Second, while Emess suggested at the hearing that the Court could consider deposition testimony, Emess specifically declined to ask the Court to convert the motion to dismiss into a motion for summary judgment, and it would be premature to do so at this stage of the litigation. Accordingly, I will not take judicial notice of matters outside of the pleadings in assessing the sufficiency of the allegations against TD Bank. As I will explain in greater detail in my discussion of Emess’ motion for a default judgment against Rothstein, Rothstein was not convicted of violating § 1962(c) of RICO -- he was convicted of violating § 1962(d) -- so his conviction cannot serve as a substitute for sufficient RICO allegations under § 1962(c).
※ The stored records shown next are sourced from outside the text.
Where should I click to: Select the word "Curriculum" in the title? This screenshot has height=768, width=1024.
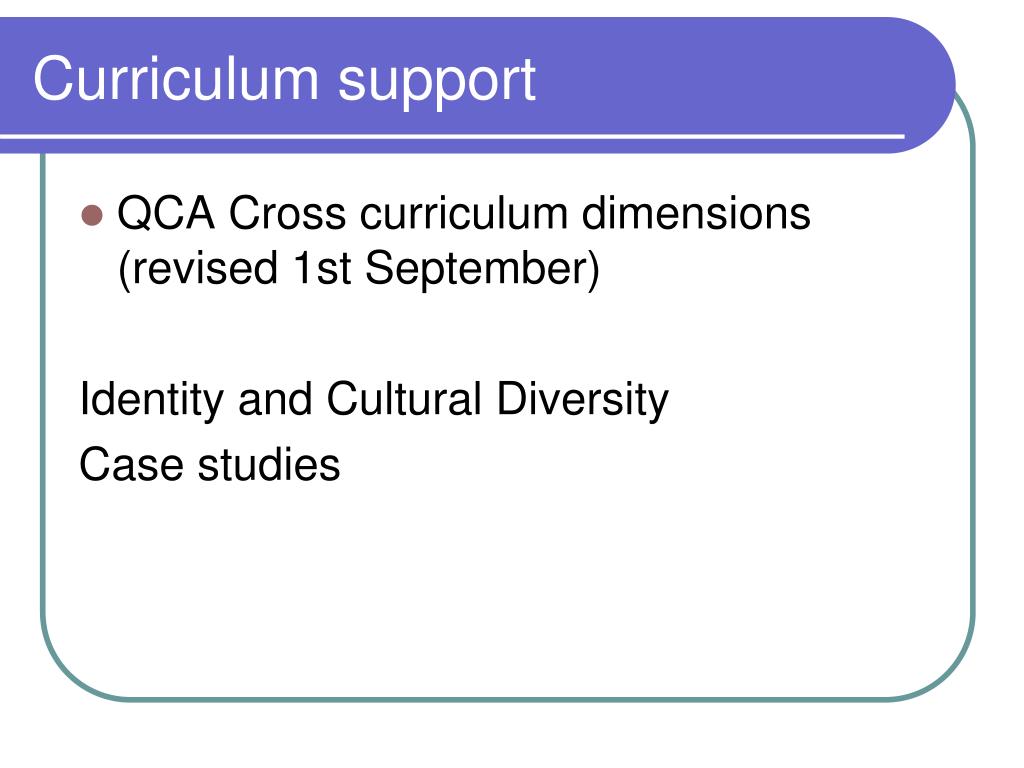176,78
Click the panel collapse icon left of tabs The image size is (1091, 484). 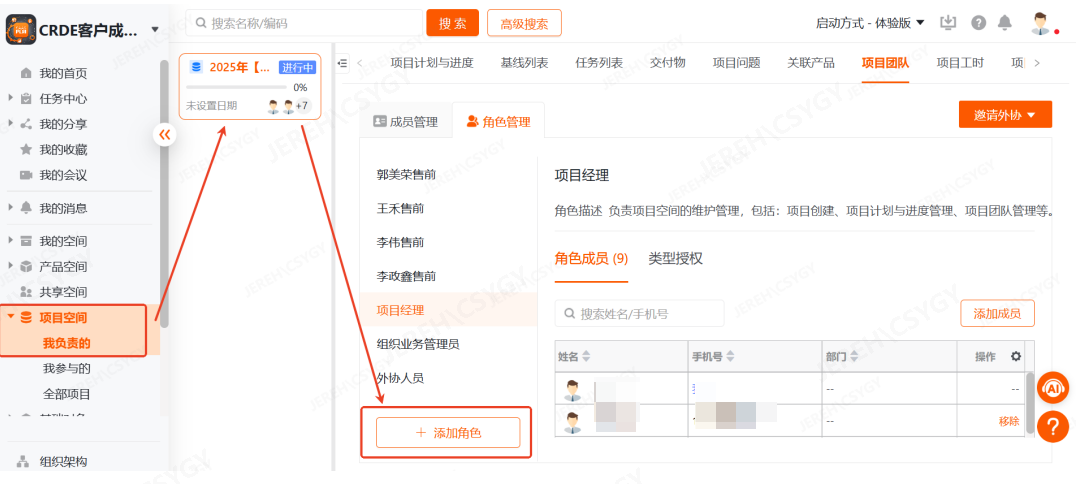(x=343, y=63)
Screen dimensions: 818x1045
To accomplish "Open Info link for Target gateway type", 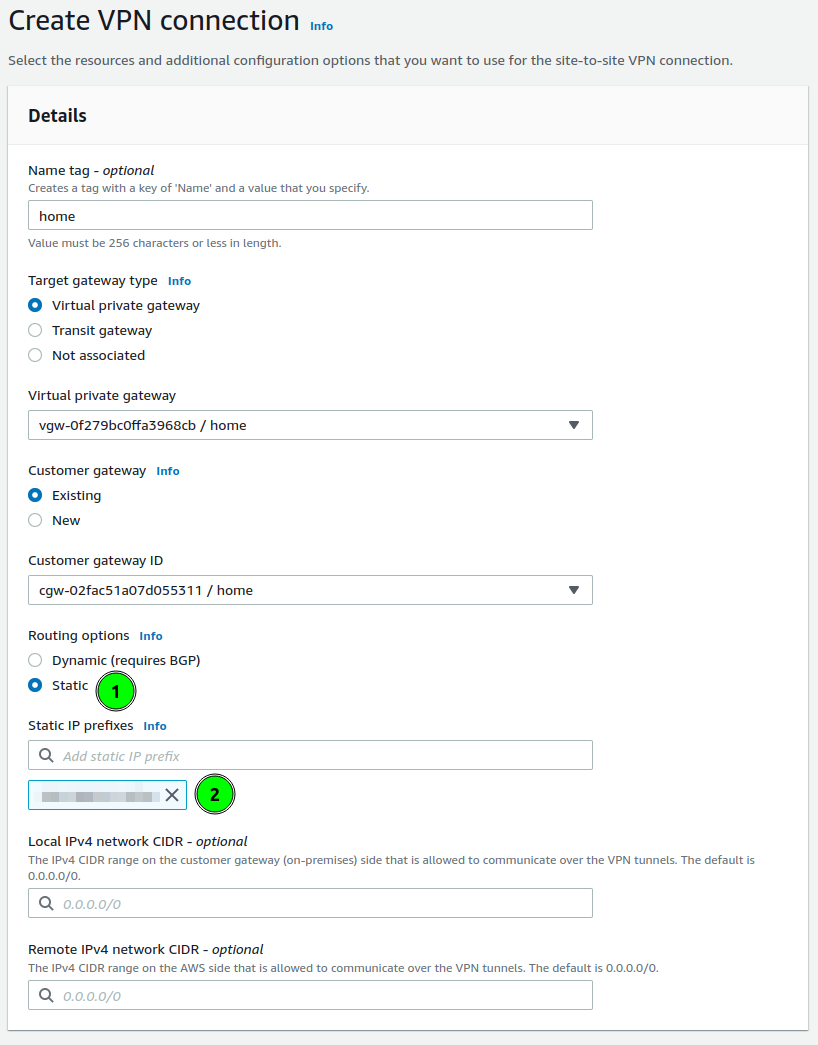I will (x=179, y=281).
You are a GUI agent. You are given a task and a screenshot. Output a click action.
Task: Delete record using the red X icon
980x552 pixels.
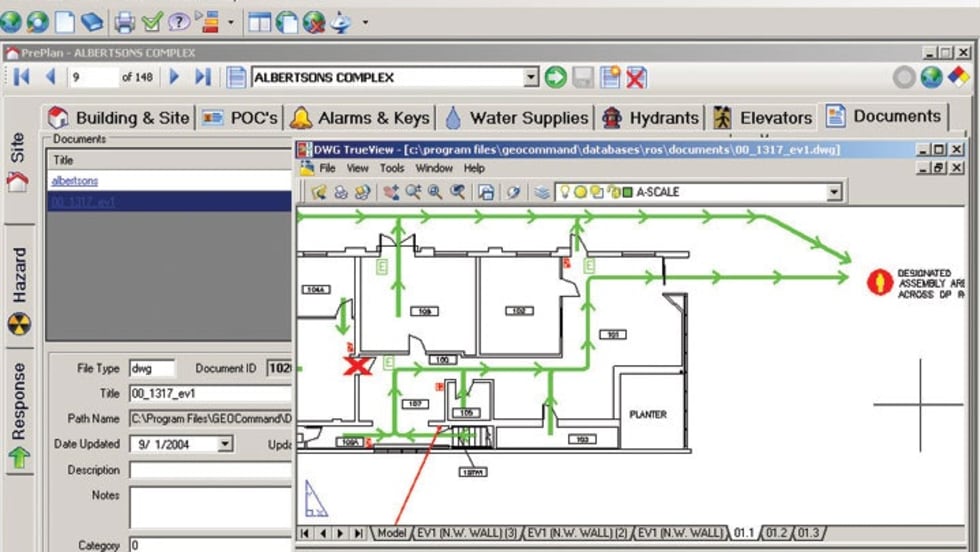pyautogui.click(x=636, y=77)
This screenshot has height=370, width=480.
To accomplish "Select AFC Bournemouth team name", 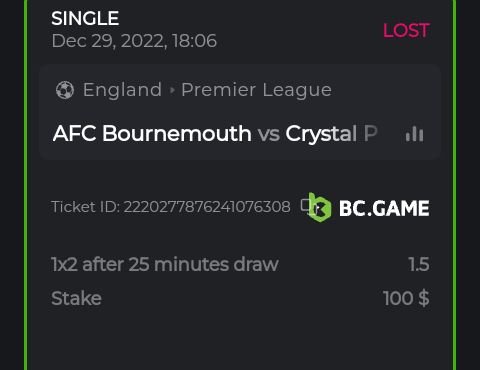I will pyautogui.click(x=152, y=134).
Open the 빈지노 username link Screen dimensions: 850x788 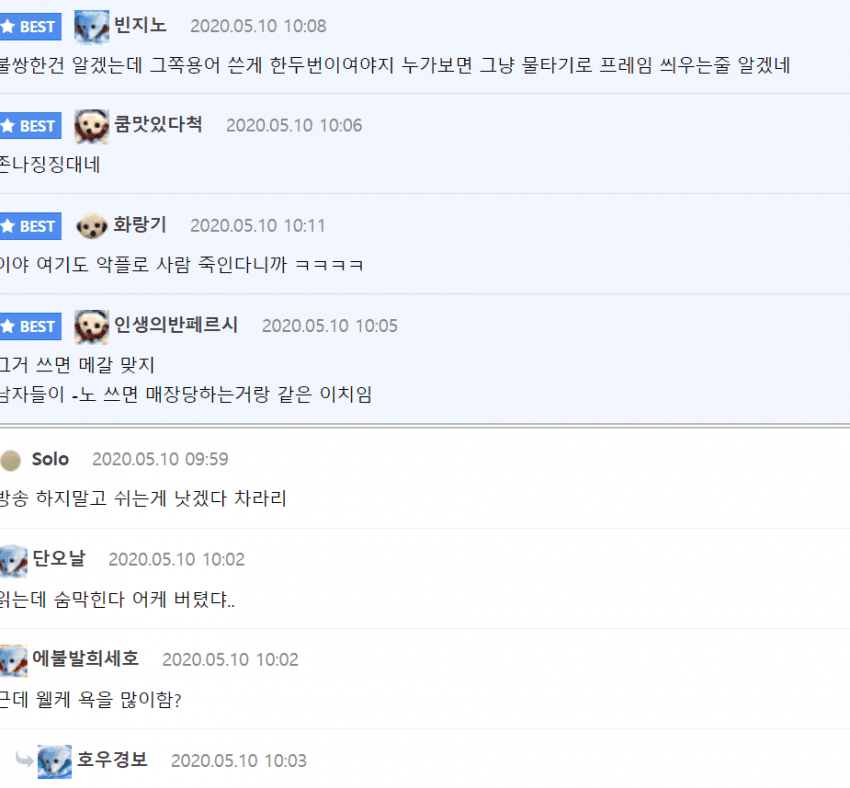click(141, 26)
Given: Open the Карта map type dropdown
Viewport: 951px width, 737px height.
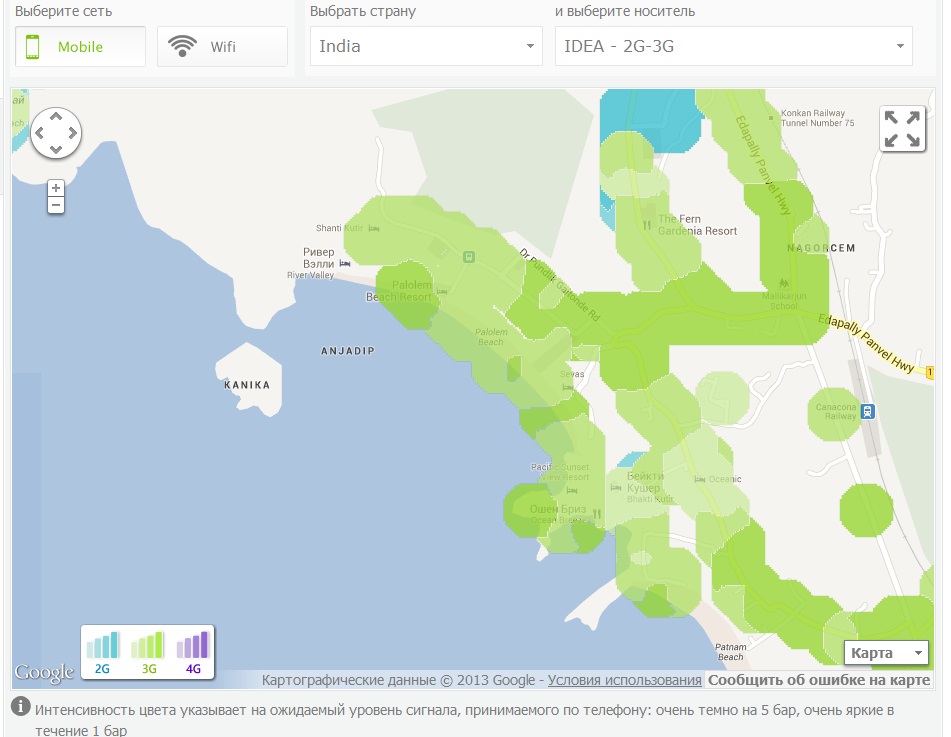Looking at the screenshot, I should pos(886,653).
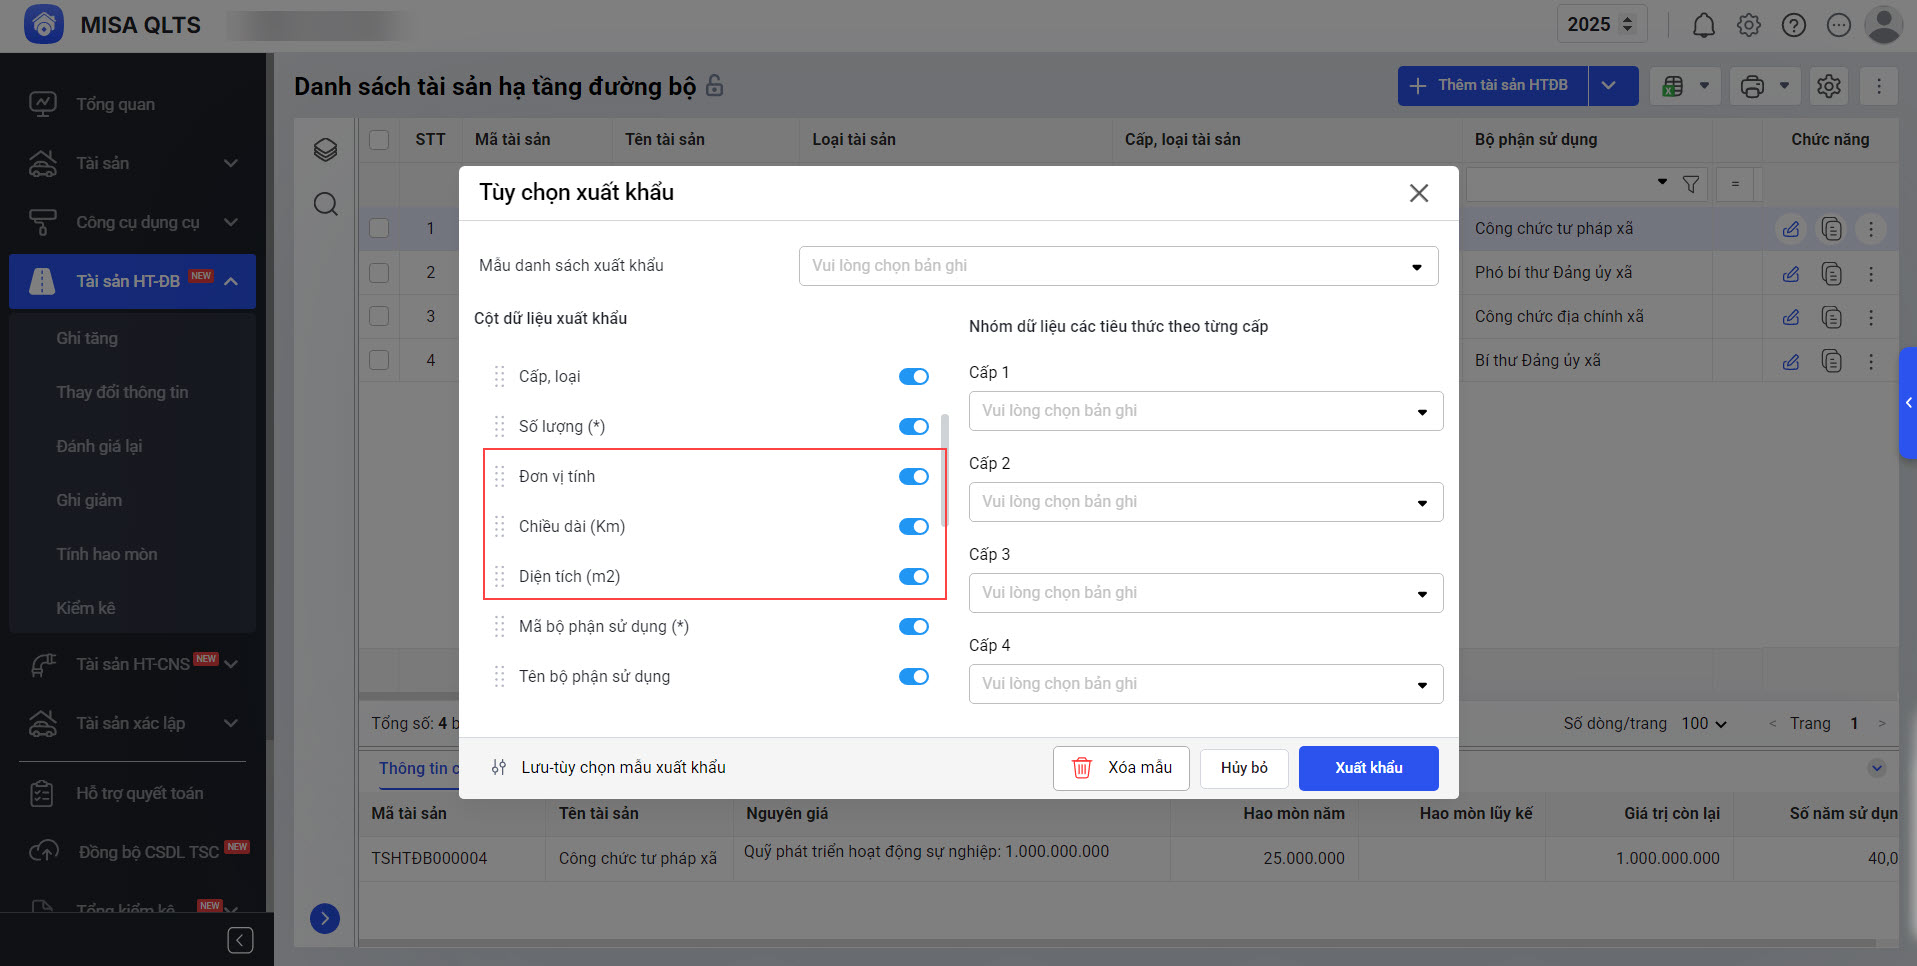1917x966 pixels.
Task: Click the layers icon beside table
Action: pos(325,150)
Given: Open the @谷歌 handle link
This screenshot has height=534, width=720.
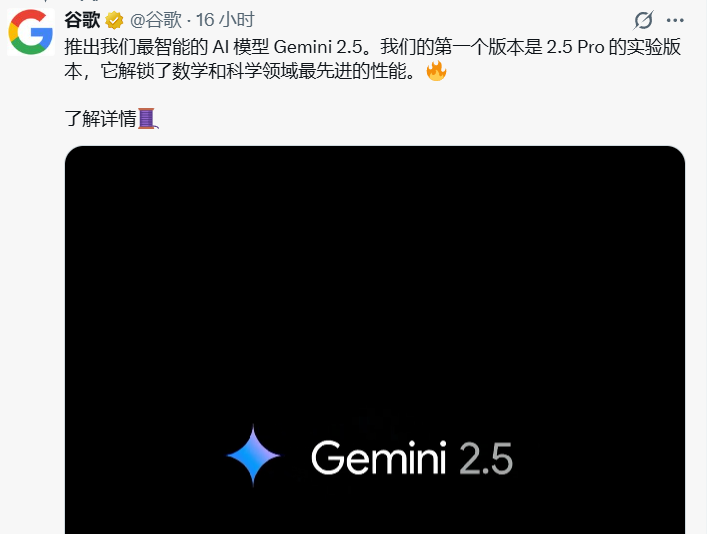Looking at the screenshot, I should (x=156, y=20).
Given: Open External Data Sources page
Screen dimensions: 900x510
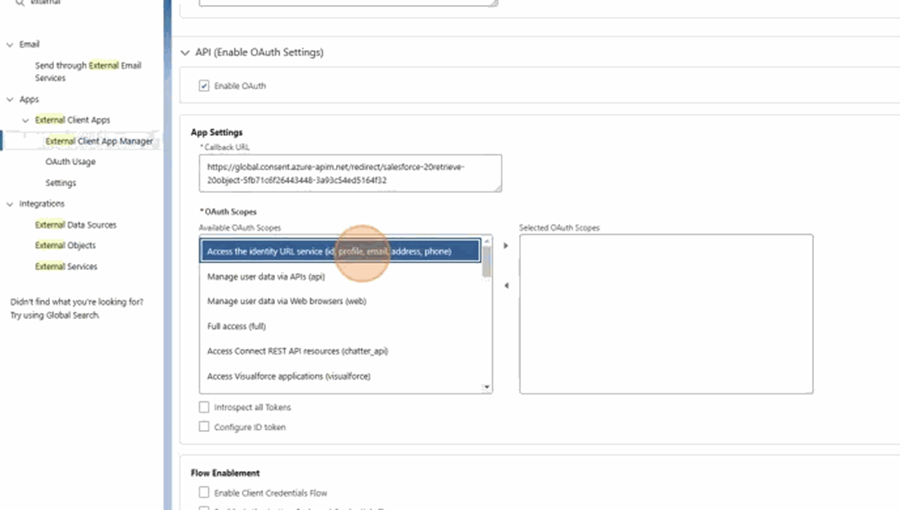Looking at the screenshot, I should [75, 225].
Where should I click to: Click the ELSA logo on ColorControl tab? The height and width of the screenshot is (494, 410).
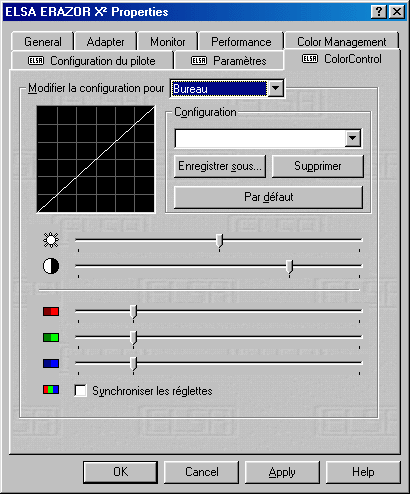pos(310,59)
A factual finding that Rothstein engaged in a pattern of racketeering activity was not even necessary to support Rothstein’s conviction, let alone establish a cause of action against a non-party, such as TD Bank.
Third, the criminal forfeiture judgment forfeited only Rothstein’s interest, if any, in the bank accounts maintained by TD Bank. Banks do not own the funds contained in their customers’ accounts. Rather, bank accounts constitute debtor-creditor relationships, where the account holder is the bank’s creditor. See Fla. Stat. § 674.104; Grillo v. City Nat’l Bank, 354 So. 2d 959, 960 (Fla. 3d DCA 1978). The government regularly seizes bank accounts without ever suggesting that the bank is in any way responsible for holding the tainted funds. The criminal forfeiture order does not suggest that TD Bank engaged in predicate racketeering acts and Emess does not point to anything (in a court order, hearing transcript, or government memorandum) from Rothstein’s criminal prosecution that could reasonably enable this Court to construe the forfeiture order (forfeiting Rothstein’s interest in bank accounts held at TD Bank) against TD Bank.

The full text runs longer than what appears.